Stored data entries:
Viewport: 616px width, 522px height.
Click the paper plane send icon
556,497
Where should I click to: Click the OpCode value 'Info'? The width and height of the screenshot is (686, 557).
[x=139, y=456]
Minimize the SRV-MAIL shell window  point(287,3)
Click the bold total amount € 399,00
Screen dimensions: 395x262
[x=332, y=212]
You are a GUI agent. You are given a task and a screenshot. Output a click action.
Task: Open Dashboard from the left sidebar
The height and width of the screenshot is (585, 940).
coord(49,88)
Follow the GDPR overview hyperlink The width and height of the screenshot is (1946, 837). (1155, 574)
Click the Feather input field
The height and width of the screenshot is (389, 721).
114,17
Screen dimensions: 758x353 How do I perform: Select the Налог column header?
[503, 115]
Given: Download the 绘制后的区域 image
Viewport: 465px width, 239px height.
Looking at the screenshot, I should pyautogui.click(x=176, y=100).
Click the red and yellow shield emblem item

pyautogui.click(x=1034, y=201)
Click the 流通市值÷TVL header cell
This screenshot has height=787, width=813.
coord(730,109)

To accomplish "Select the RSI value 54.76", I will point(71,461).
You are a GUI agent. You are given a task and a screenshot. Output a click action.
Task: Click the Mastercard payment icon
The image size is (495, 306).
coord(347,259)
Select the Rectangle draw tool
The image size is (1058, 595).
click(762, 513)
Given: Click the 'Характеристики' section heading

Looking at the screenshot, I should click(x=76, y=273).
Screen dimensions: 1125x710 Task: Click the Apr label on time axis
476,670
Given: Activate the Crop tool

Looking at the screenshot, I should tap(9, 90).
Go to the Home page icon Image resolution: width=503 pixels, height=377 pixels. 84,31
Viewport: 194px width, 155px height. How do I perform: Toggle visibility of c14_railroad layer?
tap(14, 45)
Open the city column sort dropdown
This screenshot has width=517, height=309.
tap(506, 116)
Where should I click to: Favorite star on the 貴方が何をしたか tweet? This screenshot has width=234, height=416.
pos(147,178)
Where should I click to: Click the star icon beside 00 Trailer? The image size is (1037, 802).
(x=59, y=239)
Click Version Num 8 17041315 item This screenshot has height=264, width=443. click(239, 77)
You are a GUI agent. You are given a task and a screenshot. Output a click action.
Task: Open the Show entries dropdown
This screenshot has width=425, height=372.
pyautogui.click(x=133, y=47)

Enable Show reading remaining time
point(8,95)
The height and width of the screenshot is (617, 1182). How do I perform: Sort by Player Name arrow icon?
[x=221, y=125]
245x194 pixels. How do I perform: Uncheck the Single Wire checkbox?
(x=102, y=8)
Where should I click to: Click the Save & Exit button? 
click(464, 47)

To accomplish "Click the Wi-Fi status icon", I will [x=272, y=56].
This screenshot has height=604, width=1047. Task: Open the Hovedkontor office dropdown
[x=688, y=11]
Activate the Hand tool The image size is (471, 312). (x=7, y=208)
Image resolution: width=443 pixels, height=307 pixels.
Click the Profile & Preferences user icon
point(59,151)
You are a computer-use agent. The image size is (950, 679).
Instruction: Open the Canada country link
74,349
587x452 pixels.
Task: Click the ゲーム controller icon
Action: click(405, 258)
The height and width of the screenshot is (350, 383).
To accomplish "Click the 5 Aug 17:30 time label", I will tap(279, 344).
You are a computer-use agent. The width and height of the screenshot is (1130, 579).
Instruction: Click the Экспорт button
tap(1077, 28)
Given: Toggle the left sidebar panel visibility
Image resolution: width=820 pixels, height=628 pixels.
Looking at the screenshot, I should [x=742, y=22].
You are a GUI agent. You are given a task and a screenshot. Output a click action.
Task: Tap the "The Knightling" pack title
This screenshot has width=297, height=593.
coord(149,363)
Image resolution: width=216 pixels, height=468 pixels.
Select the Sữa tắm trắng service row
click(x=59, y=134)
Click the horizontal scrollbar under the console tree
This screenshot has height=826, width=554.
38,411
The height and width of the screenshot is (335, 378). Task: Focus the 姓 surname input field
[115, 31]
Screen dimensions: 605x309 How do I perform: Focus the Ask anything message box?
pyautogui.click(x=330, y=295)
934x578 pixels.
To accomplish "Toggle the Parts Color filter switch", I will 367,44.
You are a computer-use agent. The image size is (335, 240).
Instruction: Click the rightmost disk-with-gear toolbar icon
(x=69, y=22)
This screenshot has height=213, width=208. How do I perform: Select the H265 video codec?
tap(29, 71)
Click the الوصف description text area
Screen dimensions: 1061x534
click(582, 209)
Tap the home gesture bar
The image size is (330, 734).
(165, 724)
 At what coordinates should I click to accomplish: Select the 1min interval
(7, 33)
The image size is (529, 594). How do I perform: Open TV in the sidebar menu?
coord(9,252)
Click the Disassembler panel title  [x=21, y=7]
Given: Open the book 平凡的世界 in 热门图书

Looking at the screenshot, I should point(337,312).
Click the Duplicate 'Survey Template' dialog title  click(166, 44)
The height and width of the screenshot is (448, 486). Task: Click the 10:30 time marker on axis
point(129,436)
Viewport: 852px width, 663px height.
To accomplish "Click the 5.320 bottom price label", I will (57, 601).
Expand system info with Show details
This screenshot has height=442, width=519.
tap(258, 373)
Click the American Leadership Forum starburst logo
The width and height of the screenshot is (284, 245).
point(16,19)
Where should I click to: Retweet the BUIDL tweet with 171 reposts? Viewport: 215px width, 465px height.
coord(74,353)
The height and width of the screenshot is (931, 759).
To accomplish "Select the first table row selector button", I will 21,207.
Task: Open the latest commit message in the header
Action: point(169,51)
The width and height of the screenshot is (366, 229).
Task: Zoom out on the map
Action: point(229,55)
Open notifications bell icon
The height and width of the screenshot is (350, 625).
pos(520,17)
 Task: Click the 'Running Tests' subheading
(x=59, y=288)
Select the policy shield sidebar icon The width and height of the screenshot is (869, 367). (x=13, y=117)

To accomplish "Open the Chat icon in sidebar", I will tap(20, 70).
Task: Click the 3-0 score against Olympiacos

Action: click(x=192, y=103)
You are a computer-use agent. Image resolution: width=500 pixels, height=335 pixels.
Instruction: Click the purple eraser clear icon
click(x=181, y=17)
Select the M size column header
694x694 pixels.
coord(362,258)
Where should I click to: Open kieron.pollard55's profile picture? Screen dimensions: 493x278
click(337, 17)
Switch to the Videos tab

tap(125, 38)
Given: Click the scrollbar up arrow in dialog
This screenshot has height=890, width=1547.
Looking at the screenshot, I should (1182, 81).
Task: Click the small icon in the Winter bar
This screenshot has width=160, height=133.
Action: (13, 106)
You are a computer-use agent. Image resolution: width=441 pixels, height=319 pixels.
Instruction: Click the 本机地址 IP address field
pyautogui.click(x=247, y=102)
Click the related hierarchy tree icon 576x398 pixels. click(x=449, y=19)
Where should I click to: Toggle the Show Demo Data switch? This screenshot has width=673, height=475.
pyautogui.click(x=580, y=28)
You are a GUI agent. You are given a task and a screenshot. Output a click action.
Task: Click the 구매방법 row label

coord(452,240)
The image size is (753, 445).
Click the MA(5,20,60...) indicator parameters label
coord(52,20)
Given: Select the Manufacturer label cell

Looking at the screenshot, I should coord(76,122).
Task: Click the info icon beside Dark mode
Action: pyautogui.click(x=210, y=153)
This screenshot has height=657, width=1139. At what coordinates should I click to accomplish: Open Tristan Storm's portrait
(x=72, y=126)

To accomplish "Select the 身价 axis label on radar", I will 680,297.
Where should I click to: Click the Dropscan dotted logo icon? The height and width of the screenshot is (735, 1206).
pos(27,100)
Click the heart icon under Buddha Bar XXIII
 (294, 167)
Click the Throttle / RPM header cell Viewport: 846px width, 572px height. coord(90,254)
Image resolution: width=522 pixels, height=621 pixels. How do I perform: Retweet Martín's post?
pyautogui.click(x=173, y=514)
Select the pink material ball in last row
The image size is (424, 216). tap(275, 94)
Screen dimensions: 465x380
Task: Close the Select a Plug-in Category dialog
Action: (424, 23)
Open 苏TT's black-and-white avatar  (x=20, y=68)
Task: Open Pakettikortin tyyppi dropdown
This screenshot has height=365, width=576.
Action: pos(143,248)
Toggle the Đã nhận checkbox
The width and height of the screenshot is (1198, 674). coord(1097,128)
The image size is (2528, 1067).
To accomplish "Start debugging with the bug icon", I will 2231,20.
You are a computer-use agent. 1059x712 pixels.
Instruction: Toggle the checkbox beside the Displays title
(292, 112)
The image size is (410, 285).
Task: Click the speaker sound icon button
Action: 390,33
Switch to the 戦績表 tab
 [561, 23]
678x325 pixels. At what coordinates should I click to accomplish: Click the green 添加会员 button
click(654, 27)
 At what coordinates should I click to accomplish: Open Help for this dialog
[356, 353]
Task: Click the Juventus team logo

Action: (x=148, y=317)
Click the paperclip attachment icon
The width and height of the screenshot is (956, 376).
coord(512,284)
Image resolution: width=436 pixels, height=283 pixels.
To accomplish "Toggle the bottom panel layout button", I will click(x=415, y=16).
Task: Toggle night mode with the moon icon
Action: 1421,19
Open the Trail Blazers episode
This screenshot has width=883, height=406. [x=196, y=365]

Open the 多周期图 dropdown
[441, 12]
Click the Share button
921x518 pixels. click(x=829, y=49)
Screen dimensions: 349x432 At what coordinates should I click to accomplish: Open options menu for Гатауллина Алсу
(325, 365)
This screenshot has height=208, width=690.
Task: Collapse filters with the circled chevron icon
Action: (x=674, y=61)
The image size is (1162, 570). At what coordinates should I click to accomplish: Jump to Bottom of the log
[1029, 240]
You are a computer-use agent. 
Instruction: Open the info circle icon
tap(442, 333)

WHAT YOU SHOULD DO | If a line in the records contains the word "left", copy it out.

RESPONSE AREA |
Task: Open Dashboard from the left sidebar
Given: Toggle the left sidebar panel visibility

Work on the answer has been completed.